Do yourself one very important favor. When you capture that great picture of your spouse, kids or pets put the picture in a folder called to be printed. Take your disk or what ever to a lab and have some prints made. Photographic prints stand the test of time. Storing pictures on your phone will fail you someday.
You don’t want to look back 20 years from now and say I can’t remember what my kids looked like on their first day of school. Do it for yourself and for your family.
The pictures I’m posting are of my son (left) when he was 13. It was 1994. It’s shot on film and I have a similar print displayed in our home. The picture to the right is of my father when he was 10 years old. It was 1931
Thursday, September 13, 2012
Bonkers with a cell phone
Hipstamatic / Winkelman, AZ.
Cell phone photography has gone bonkers. Image quality has risen to a point where the work looks great. You don't even need to hold the camera to your face or close one eye. When people say everyone is a photographer now. It's so true. What defines a photographer these days. It's all over the place. Imagine being a fine art photographer who makes a living selling images. Good luck! Just look at Instagram. Quality photography is being produced by 10's of thousands of people all over the world.

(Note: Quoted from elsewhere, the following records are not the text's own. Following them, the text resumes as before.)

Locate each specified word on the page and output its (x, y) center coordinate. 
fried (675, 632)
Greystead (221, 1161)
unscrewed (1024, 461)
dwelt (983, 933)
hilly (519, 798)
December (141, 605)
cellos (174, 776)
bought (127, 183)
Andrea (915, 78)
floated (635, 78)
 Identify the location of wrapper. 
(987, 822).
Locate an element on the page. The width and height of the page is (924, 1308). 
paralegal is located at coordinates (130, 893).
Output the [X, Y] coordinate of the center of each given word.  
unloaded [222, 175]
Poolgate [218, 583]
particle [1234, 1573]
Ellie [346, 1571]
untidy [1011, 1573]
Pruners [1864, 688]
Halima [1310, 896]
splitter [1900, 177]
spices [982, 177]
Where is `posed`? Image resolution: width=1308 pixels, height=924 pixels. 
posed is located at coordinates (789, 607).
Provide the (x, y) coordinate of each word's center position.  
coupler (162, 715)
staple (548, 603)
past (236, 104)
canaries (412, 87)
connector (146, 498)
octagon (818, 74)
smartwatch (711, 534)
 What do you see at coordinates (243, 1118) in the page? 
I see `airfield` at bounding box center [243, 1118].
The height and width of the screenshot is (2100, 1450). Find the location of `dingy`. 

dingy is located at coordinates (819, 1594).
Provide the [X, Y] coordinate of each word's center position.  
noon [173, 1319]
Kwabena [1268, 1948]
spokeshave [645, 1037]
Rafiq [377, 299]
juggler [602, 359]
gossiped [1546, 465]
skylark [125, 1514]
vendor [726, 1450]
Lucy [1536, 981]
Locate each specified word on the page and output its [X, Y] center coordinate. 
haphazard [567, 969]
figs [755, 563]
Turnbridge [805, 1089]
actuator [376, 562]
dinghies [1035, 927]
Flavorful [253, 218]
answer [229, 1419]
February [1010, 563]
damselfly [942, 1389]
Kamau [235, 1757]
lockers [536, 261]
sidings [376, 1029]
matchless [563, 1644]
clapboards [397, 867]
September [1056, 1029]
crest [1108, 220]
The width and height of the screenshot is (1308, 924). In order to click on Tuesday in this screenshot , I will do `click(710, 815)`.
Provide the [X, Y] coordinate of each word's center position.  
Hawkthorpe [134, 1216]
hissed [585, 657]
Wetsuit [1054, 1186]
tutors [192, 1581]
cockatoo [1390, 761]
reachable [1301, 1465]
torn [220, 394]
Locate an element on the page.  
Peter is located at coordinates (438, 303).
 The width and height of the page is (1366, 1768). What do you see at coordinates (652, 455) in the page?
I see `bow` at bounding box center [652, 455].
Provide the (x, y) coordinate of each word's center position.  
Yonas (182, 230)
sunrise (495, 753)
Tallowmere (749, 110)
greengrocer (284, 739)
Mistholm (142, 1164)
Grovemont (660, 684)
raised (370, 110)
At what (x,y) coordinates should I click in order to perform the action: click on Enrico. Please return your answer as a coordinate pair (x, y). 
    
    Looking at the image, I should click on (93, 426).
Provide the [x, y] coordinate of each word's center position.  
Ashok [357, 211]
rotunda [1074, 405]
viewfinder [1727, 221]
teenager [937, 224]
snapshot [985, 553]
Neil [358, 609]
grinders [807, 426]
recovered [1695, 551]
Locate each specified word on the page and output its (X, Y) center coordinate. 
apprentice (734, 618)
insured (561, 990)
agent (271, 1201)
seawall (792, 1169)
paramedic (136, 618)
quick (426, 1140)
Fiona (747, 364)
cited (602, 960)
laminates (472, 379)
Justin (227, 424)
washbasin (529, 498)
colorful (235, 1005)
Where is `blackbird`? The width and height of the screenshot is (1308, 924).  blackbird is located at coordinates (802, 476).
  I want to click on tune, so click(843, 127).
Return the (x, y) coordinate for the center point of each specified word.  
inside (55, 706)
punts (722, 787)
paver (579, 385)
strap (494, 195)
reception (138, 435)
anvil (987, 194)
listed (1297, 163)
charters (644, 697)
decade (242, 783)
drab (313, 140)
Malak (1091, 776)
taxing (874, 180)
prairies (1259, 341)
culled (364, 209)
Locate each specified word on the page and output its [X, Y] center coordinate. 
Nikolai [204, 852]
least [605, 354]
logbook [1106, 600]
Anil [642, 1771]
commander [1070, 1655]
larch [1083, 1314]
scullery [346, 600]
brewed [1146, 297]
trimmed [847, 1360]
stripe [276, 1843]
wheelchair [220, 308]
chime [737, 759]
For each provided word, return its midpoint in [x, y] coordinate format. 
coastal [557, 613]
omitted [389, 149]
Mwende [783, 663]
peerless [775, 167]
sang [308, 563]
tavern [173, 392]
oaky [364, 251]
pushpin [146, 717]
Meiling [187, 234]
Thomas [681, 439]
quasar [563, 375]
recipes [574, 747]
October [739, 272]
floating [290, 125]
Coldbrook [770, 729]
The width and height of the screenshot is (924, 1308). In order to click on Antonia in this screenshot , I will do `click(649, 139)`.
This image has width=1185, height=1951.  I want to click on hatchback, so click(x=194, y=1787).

Beyond my commercial work, this type of photography is still a self indulging practice for me. I can't live my life through how many "likes" I receive. It has to be fun for me or why do it at all.
I'm still shooting film but not as much.
View Camera Portrait
Jason 1994
1994, 13 years old and life's a bitch. Budding testosterone and way to many important decisions to be made. He's got that leadership eye and whit. He's done quite well for himself. Grew up, got married and has a terrific career in the semiconductor industry.
The image was made with a Deardorff 8 X 10 view camera using a 360mm Rodenstock lens. The film is Tmax 100 and it was developed by hand in a rotatory drum using Tmax RS developer.